Por que sentimos ciúme?

Por que sentimos ciúme

O ciúme é um sentimento bem difícil de controlar e que aparece por diversas razões. Pode ser ciúme do namorado, de um amigo ou até do irmão. Apesar de bem desagradável, ele é um sentimento natural do ser humano, só que, dependendo do caso, pode estar em um nível exagerado, causando um ciúme patológico, que requer a ajudar de um psicólogo.

O ciúme surge como um sinal de alerta, quando acreditamos que algo não está indo bem ou como desejamos. Pode ser um problema real ou estar presente apenas no imaginário. Só que faz parte do nosso instinto querer eliminar toda e qualquer ameaça que nos tornam inseguros, desprotegidos ou em desvantagem.

É um sentimento que nos divide internamente e nos coloca dentro de um dilema interior. Por um lado, estamos sentindo o ciúme e clamamos por mais atenção. Por outro, nos condenamos por essa sensação, pois sabemos que o ciúme destrói as relações afetivas.

Tipos de ciúme

Ciúme normal

É um ciúme aceitável e sadio, que faz parte do cuidado e zelo por uma relação a qual damos importância. É um ciúme protetor e não possessivo, e, justamente por isso, não costuma causar maiores problemas ou desentendimentos.

Ciúme exagerado

A situação já começa a sair do controle com o ciúme exagerado. Esse sentimento acontece em maior intensidade do que quando o ciúme é normal, e causa muita tristeza e desconforto para a pessoa que o sente. Geralmente, o ciúme exagerado é causado pela insegurança, baixa autoestima, depressão ou ansiedade.

Ciúme patológico

O ciúme patológico é diferente do normal não somente na intensidade do sentimento, mas também no tipo.

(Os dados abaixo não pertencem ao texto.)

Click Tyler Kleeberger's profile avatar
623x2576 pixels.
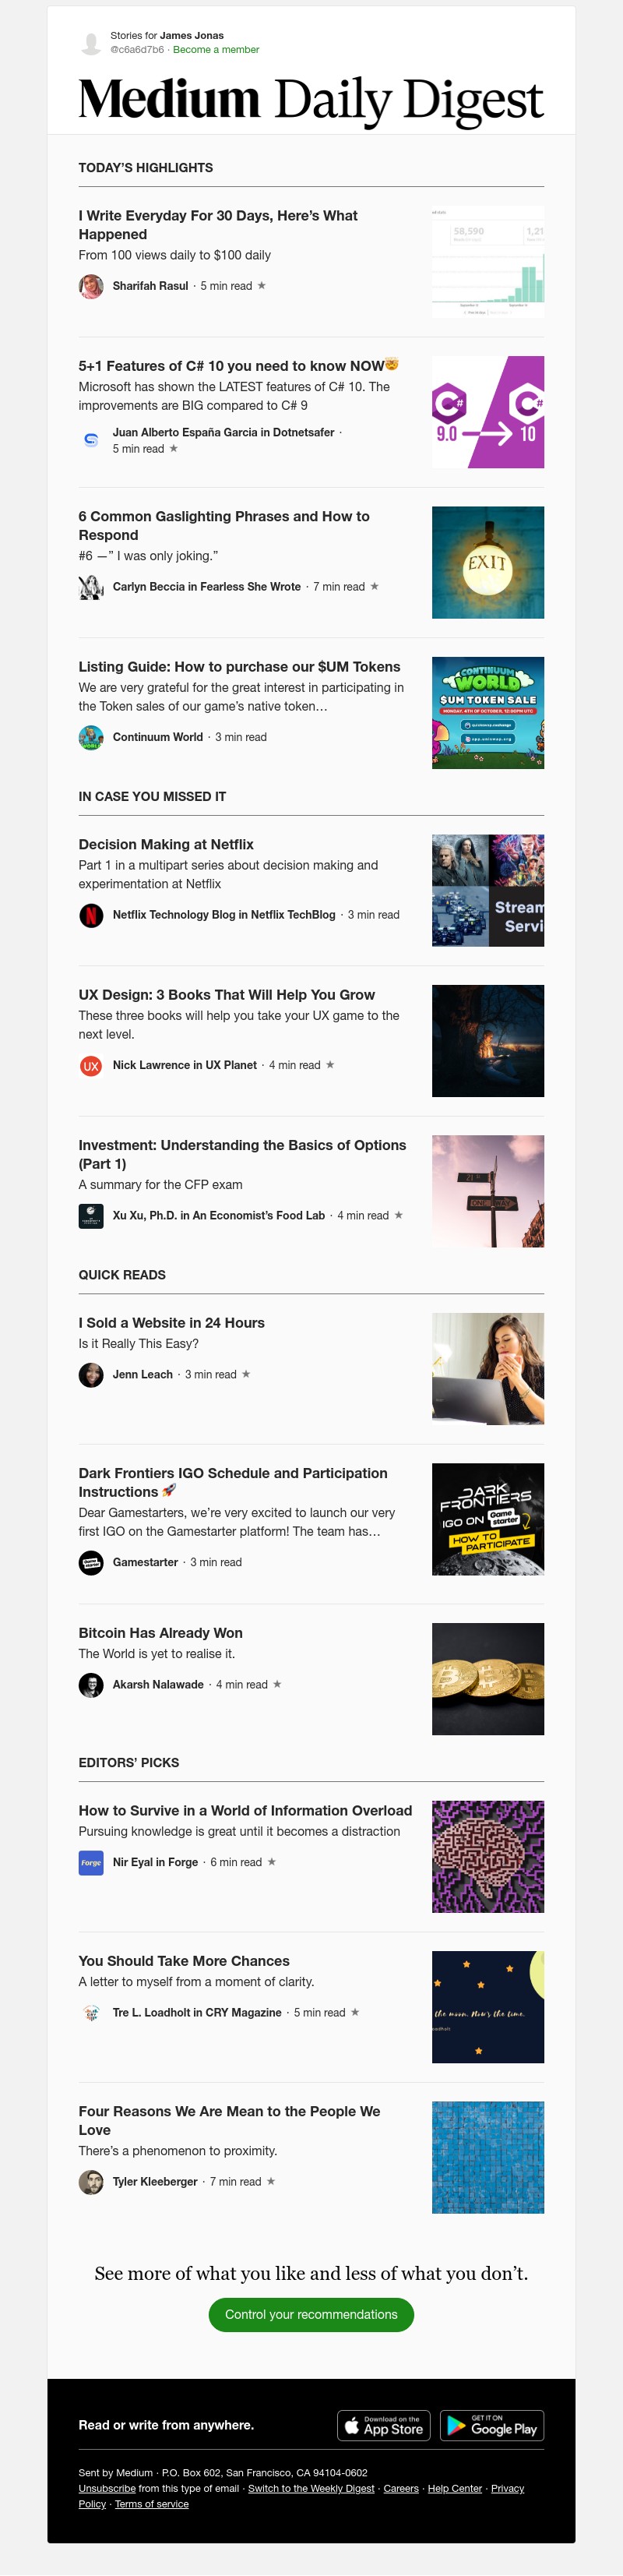[91, 2182]
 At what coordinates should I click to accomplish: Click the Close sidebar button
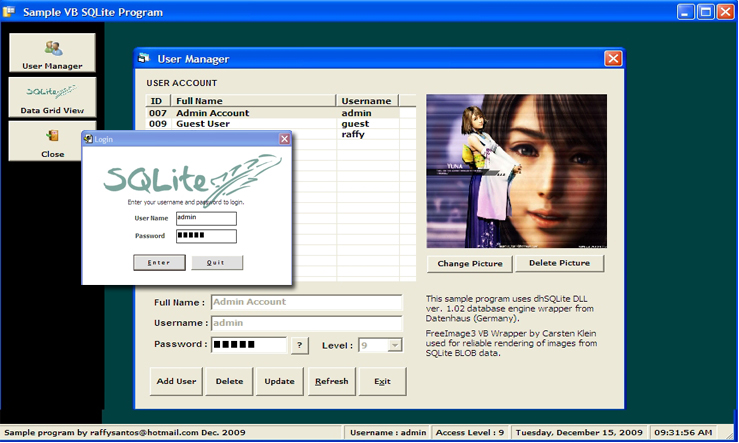pos(52,141)
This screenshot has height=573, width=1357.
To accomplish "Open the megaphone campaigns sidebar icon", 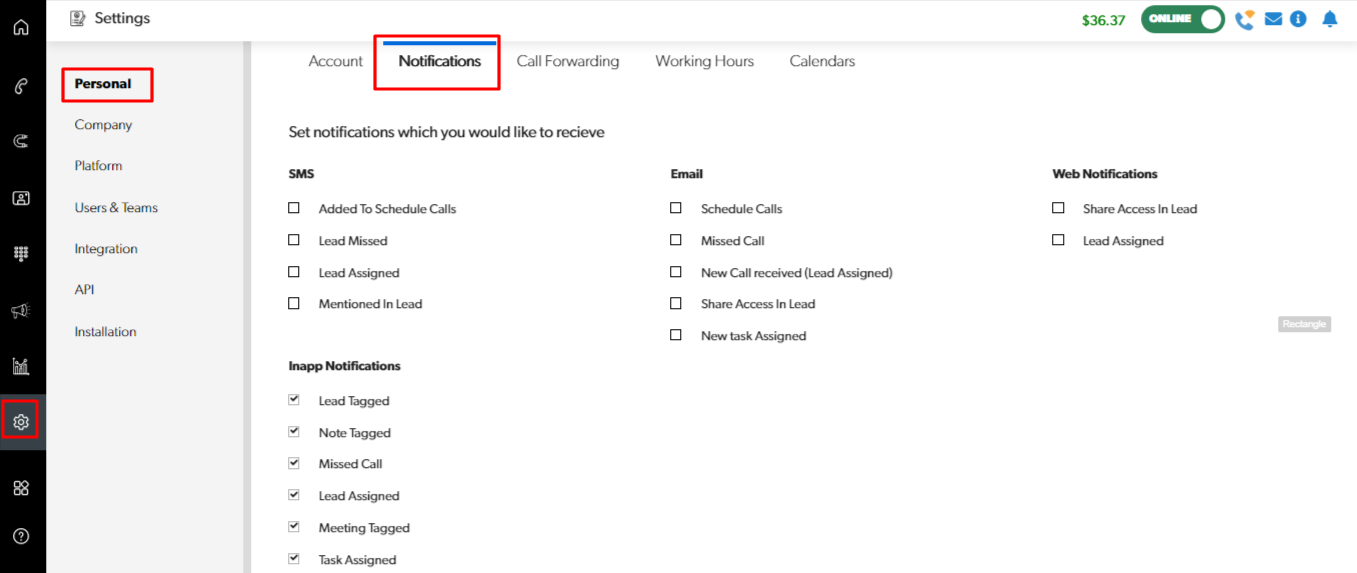I will [21, 311].
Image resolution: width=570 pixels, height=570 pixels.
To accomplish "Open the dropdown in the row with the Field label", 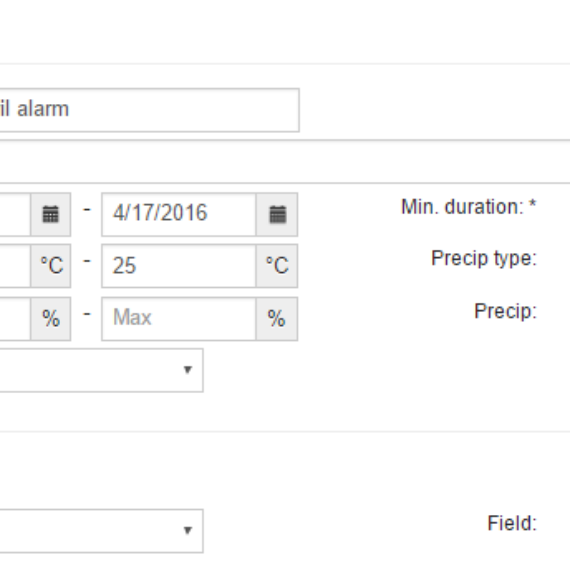I will pos(101,531).
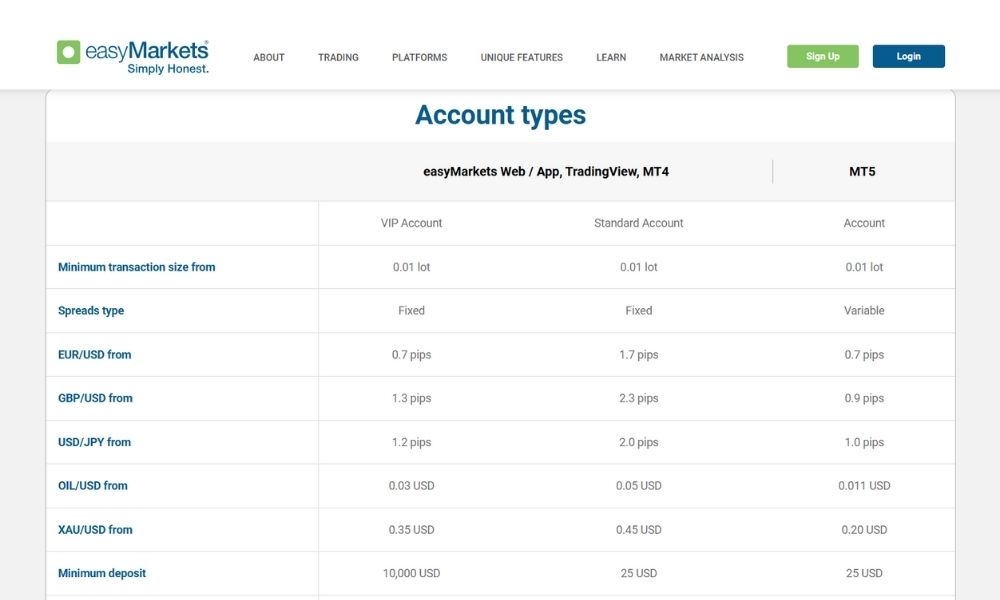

Nesse caso, causa sofrimento, tanto em quem sente, como em quem é o objeto do sentimento. É um ciúme causado por situações ou ideias irreais, fantasiosas ou até mesmo delirantes.

Como lidar com o ciúme?

Para entender como lidar com esse sentimento tão angustiante, também é preciso compreender a sua origem. Hellinger, psicoteraputa alemão, criador da abordagem da psicoterapia sistêmica conhecida como “Constelação familiar”, atribui o ciúme a 4 razões:

1 – Para confirmar uma antiga crença de que não merecemos amor;

2 – Para ser fiel às crenças e exemplos da família;

3 – Para operar uma identificação inconsciente com outra pessoa prejudicada;

4 – Para cumprir uma obrigação pessoal.

Seguindo essa linha de raciocínio, é importante identificar quais dessas situações está causando o ciúme e a consequente sabotagem no relacionamento afetivo e, a parte daí, para de atuar dessa maneira.

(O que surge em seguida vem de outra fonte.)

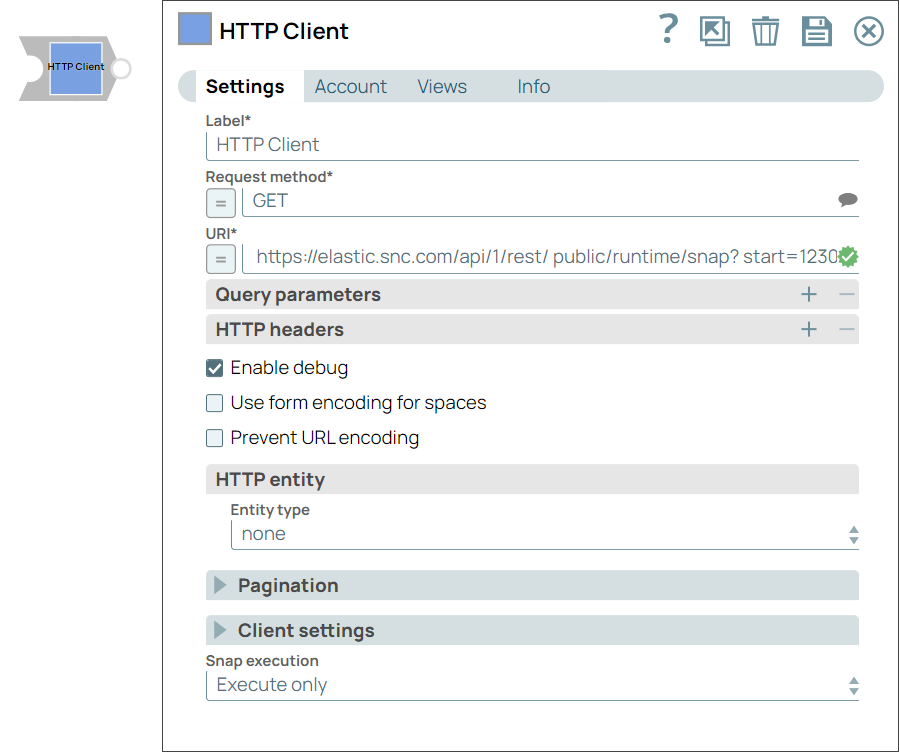Toggle expression mode for the URI field
The image size is (900, 752).
click(221, 258)
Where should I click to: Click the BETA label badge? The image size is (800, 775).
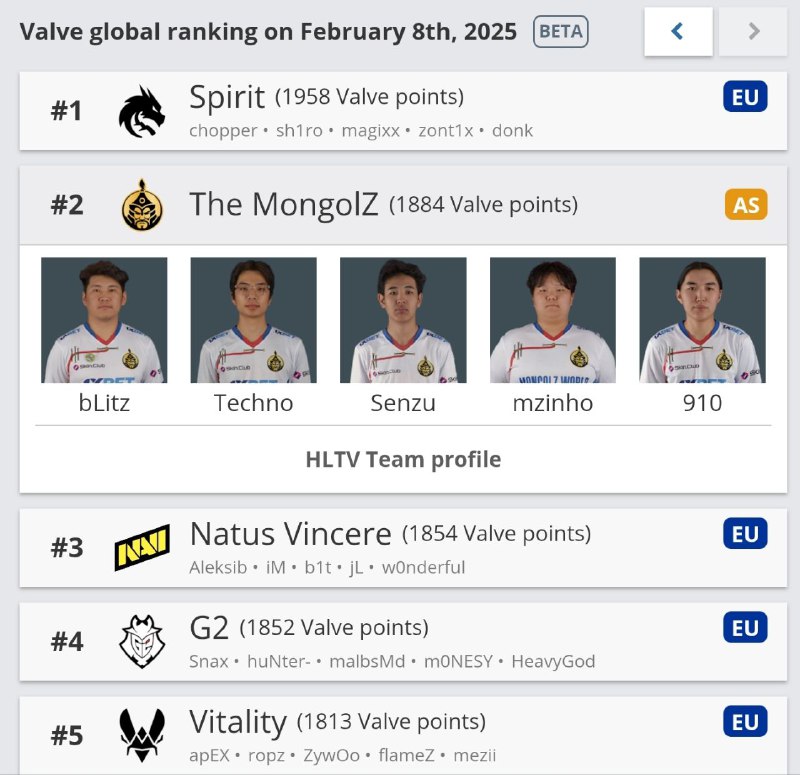[x=561, y=31]
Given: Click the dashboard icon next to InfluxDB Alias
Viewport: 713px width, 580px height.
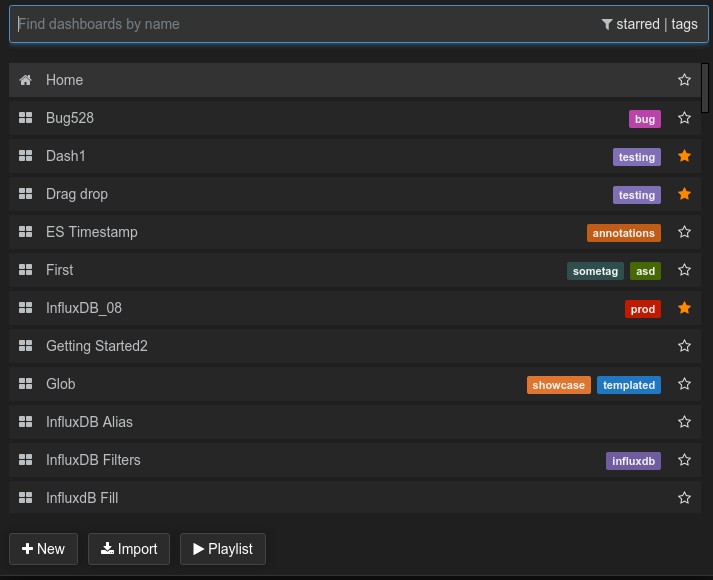Looking at the screenshot, I should 26,422.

Para começar, preste atenção em que momentos o ciúme surge. Observe a si mesmo, suas próprias reações e aprenda a lidar com elas. Antevendo seu sentimento, você pode procurar direcionar sua atenção para outras atividades e pensamentos.

Outro ponto importante na superação do ciúme é a honestidade. Se algo ou um comportamento está te incomodando, converse sobre isso com quem está sendo o seu objeto de ciúme. Uma conversa aberta e verdadeira pode gerar mudanças de hábitos e, consequentemente, o fim de desconfortos e crises de ciúme.

Lembre-se: usar o ciúme como um meio de controle da pessoa que amamos só causa o afastamento dela. Por isso, tenha consciência do seu valor próprio e não esconda os seus sentimentos. Ao ocultá-los, somos nós mesmos quem mais sofremos, nos isolando e nutrindo esse sentimento negativo.

Se o ciúme já está em um ponto que nenhuma das dicas acima consegue ajudar, chegou a hora de você procurar um psicólogo, pois possivelmente você está vivendo uma situação de ciúme patológico. Com terapia, é possível restaurar a autoestima e segurança necessários para o amor próprio, descobrir a origem do ciúme e aprender diversas técnicas para lidar melhor com esse sentimento.